*** RECORDED DATA

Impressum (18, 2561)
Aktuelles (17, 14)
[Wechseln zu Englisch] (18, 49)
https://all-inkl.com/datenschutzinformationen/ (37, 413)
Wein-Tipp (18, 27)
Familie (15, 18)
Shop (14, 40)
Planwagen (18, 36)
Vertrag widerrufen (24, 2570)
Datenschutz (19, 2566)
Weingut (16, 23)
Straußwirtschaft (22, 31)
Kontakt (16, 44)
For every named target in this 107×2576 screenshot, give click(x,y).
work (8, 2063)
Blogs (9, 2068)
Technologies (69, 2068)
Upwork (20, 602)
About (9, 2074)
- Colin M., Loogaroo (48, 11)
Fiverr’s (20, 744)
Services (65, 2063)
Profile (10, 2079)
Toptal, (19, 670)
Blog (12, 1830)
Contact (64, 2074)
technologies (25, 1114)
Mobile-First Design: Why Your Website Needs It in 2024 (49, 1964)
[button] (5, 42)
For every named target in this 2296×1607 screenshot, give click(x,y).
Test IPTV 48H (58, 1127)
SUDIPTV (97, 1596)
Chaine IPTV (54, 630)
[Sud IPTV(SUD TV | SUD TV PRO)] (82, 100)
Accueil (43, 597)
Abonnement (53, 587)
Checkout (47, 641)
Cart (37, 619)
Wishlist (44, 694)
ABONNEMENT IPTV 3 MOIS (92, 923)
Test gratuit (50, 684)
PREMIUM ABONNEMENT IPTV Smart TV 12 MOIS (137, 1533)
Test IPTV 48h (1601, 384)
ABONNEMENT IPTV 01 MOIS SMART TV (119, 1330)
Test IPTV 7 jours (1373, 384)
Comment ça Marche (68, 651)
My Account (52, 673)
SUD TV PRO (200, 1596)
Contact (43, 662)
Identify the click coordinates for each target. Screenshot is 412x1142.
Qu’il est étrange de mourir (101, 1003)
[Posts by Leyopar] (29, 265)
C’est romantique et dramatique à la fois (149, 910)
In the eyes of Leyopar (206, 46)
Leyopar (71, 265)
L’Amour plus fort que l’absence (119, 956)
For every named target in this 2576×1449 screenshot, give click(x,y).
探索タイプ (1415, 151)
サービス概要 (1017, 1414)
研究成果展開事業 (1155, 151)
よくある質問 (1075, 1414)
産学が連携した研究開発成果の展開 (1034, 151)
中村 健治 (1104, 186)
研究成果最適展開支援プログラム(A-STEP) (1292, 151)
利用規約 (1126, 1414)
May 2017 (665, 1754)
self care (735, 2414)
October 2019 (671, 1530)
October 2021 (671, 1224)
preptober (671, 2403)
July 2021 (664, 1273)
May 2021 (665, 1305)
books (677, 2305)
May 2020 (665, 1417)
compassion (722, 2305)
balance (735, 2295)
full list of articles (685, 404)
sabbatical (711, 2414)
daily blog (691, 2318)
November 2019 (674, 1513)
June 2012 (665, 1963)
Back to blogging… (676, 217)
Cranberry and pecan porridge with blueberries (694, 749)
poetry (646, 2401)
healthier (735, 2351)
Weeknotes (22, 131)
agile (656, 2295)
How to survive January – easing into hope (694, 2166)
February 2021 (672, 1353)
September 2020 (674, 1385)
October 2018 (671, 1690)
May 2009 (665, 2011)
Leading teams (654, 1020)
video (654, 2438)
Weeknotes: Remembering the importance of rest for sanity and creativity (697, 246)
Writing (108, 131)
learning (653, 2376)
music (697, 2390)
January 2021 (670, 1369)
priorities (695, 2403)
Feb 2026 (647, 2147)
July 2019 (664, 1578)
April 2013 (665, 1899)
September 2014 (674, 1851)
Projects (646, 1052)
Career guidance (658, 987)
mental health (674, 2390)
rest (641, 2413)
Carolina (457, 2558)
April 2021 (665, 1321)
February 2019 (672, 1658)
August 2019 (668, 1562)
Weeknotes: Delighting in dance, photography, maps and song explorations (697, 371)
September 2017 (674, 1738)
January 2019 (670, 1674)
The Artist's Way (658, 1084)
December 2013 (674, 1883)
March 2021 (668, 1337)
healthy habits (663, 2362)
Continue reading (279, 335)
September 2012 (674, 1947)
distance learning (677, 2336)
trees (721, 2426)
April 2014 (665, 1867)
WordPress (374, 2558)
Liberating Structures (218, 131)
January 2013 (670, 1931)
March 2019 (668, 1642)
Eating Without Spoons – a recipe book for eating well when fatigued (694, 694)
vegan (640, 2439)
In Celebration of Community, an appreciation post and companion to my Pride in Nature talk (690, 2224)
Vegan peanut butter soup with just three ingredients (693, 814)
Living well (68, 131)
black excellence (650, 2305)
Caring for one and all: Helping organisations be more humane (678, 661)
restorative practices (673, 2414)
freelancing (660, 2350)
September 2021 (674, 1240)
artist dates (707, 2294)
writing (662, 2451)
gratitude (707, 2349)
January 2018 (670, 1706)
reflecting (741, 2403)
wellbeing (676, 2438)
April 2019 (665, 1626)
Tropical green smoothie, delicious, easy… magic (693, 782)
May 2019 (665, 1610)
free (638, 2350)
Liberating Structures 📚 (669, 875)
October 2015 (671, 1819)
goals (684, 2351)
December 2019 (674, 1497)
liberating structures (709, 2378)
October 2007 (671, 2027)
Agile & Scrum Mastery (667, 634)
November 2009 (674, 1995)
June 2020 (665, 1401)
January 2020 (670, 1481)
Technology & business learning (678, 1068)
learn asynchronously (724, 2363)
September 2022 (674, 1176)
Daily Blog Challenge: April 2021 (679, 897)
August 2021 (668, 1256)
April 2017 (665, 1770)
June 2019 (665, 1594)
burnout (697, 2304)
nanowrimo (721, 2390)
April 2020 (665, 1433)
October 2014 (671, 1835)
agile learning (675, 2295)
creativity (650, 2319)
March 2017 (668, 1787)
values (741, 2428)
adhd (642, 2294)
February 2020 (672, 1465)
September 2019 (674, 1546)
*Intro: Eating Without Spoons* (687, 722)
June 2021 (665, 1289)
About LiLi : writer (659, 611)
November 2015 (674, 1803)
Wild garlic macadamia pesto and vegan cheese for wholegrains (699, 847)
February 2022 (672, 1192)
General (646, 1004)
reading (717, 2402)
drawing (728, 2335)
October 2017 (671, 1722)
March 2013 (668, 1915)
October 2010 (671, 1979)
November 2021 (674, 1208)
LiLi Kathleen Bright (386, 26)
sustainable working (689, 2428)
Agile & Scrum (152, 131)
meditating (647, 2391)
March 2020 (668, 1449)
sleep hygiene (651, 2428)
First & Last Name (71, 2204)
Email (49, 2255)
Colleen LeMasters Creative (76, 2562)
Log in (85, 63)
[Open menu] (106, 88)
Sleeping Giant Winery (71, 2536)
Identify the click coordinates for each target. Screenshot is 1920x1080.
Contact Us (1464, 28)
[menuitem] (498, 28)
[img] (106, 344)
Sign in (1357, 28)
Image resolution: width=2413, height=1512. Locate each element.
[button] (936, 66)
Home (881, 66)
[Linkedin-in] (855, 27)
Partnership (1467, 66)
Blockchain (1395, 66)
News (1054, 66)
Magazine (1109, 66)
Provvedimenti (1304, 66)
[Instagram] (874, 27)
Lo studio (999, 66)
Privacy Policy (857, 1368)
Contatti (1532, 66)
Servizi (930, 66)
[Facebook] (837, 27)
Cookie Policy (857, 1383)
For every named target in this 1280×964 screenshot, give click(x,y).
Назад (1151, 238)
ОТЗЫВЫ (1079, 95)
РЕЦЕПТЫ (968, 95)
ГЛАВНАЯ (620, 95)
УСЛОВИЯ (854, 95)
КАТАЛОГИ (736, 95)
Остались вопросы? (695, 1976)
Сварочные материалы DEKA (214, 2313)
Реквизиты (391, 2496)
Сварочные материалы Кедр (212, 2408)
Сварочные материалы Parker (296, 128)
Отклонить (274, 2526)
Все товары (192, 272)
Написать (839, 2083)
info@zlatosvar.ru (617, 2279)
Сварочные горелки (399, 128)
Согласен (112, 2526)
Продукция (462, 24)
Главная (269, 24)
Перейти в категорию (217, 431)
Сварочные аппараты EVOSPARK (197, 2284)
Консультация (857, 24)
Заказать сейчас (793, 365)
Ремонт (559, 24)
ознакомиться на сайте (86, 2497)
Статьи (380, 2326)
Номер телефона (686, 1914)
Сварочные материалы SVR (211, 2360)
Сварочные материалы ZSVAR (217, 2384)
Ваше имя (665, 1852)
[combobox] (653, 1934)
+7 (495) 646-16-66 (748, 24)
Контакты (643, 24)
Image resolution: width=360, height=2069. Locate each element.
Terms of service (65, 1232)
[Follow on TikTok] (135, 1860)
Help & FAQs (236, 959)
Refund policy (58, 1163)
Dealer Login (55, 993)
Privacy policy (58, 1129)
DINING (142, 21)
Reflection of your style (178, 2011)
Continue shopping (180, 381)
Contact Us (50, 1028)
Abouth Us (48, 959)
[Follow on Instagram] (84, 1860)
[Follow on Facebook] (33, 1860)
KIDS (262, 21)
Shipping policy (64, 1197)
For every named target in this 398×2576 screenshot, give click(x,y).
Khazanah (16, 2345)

******

PROBLEM STATEMENT: Exact copies of the lines from the start of the data up to the line holding "Screenshot is 412x1142.", both included, are all that is needed.

ANSWER SPACE:
Impressum (18, 2561)
Aktuelles (17, 14)
[Wechseln zu Englisch] (18, 49)
https://all-inkl.com/datenschutzinformationen/ (37, 413)
Wein-Tipp (18, 27)
Familie (15, 18)
Shop (14, 40)
Planwagen (18, 36)
Vertrag widerrufen (24, 2570)
Datenschutz (19, 2566)
Weingut (16, 23)
Straußwirtschaft (22, 31)
Kontakt (16, 44)
For every named target in this 107×2576 screenshot, give click(x,y).
work (8, 2063)
Blogs (9, 2068)
Technologies (69, 2068)
Upwork (20, 602)
About (9, 2074)
- Colin M., Loogaroo (48, 11)
Fiverr’s (20, 744)
Services (65, 2063)
Profile (10, 2079)
Toptal, (19, 670)
Blog (12, 1830)
Contact (64, 2074)
technologies (25, 1114)
Mobile-First Design: Why Your Website Needs It in 2024 (49, 1964)
[button] (5, 42)
For every named target in this 2296×1607 screenshot, give click(x,y).
Test IPTV 48H (58, 1127)
SUDIPTV (97, 1596)
Chaine IPTV (54, 630)
[Sud IPTV(SUD TV | SUD TV PRO)] (82, 100)
Accueil (43, 597)
Abonnement (53, 587)
Checkout (47, 641)
Cart (37, 619)
Wishlist (44, 694)
ABONNEMENT IPTV 3 MOIS (92, 923)
Test gratuit (50, 684)
PREMIUM ABONNEMENT IPTV Smart TV 12 MOIS (137, 1533)
Test IPTV 48h (1601, 384)
ABONNEMENT IPTV 01 MOIS SMART TV (119, 1330)
Test IPTV 7 jours (1373, 384)
Comment ça Marche (68, 651)
My Account (52, 673)
SUD TV PRO (200, 1596)
Contact (43, 662)
Identify the click coordinates for each target. Screenshot is 412x1142.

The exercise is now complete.